I'm trying to learn some coding to broaden my scope of knowledge, and I seemed to have run into a bit of a conundrum.
I'm trying to create a program to output the number of characters, digits, punctuation, spaces, words and lines that are being read in from a file.
Here is the text file I am reading in:
See Jack run. Jack can run fast. Jack runs after the cat. The cat's fur is black. See Jack catch the cat.
Jack says, "I caught the cat."
The cat says, "Meow!"
Jack has caught 1 meowing cat. Jack wants 5 cats, but can't find any more.
Here is my code:
#include <iostream>
#include <fstream>
using namespace std;
int main()
{
ifstream lab3;
string word;
lab3.open("lab3.txt");
int countletters=0,countnum=0,countpunc=0,countspace=0,words=0,line=0;
char character,prevchar = 0;
if(!lab3)
{
cout << "Could not open file" << endl;
return 1;
}
while(lab3.get(character) && !lab3.eof())
{
if(isalpha(character))
{
countletters++;
}
if (isdigit(character))
{
countnum++;
}
if (ispunct(character))
{
countpunc++;
if (isalpha(prevchar))
{
words++;
}
}
if (isspace(character))
{
countspace++;
if (isalpha(prevchar))
{
words++;
}
}
if(character=='\n')
{
line++;
}
prevchar = character;
}
cout << "There are " << countletters << " letters." << endl;
cout << "There are " << countnum << " numbers." << endl;
cout << "There are " << countpunc << " punctuations." << endl;
cout << "There are " << countspace << " spaces." << endl;
cout << "There are " << words << " words." << endl;
cout << "There are " << line << " sentences." << endl;
lab3.close();
return 0;
}
Output:
There are 167 letters.
There are 2 numbers.
There are 18 punctuations.
There are 52 spaces.
There are 47 words.
There are 4 sentences.
Some things I am hoping to learn:
- Advice for improvements on my code for learning purposes/efficiency.
- Explanation for reading information in from a text file: whether it is letters, numbers, punctuation - whatever you may run across doing this type of data-processing.
Some things I am aware of:
using namespace std;
is not good practice - what is the best practice for real world applications?- I am a beginner and this may not be (definitely is not) the cream-of-the-crop coding.
3 Answers 3
I see some things that may help you improve your code.

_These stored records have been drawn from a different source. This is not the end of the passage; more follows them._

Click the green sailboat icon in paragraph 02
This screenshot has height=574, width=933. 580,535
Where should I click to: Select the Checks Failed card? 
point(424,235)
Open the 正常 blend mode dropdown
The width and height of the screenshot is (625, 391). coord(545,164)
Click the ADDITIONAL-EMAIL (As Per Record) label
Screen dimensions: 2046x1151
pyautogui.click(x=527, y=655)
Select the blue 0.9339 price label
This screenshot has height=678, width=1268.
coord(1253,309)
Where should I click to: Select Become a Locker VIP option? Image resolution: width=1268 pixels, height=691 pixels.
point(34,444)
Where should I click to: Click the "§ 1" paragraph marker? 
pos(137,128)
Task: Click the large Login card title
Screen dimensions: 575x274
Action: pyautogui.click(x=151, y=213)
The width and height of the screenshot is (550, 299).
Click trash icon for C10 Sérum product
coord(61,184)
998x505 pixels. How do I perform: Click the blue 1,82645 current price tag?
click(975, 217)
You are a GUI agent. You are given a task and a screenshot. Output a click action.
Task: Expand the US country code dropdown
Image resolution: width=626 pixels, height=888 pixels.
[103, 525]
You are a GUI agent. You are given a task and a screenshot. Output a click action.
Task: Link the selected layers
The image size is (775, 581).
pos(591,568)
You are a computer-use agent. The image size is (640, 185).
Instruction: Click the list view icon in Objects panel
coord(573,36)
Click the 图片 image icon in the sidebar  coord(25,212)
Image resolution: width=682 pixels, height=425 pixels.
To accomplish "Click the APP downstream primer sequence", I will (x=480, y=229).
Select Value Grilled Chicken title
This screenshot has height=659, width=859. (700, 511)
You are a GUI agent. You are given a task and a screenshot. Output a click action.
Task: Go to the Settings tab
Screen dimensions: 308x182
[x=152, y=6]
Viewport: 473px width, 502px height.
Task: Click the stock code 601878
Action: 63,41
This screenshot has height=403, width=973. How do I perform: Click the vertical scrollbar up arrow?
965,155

Don't abuse using namespace std
Putting using namespace std
at the top of every program is a bad habit that you'd do well to avoid. In my own production code, I usually simply type std::
where needed. It's a little bit more typing but it has two very nice benefits: it absolutely avoids any possibility of name collisions and it makes it absolutely clear which particular namespace is being used for various items.
Make sure you have all required #include
s
The code uses std::isalpha
but doesn't #include <cctype>
or <locale>
. It's not clear which one you want here. The functions in <cctype>
match the functions you're using, but you should be aware that they are only defined for the C
locale. Read this for details.
Omit unused variables
Because word
is never used, it can and should be omitted from the program.
Use better naming
I would say that words
is a good variable name, but line
(singular) is not. Also, we have countletters
(plural) but countnum
(singular). Some consistency in naming would improve this program.
Initialize and open files in one step
Instead of separately invoking lab3.open()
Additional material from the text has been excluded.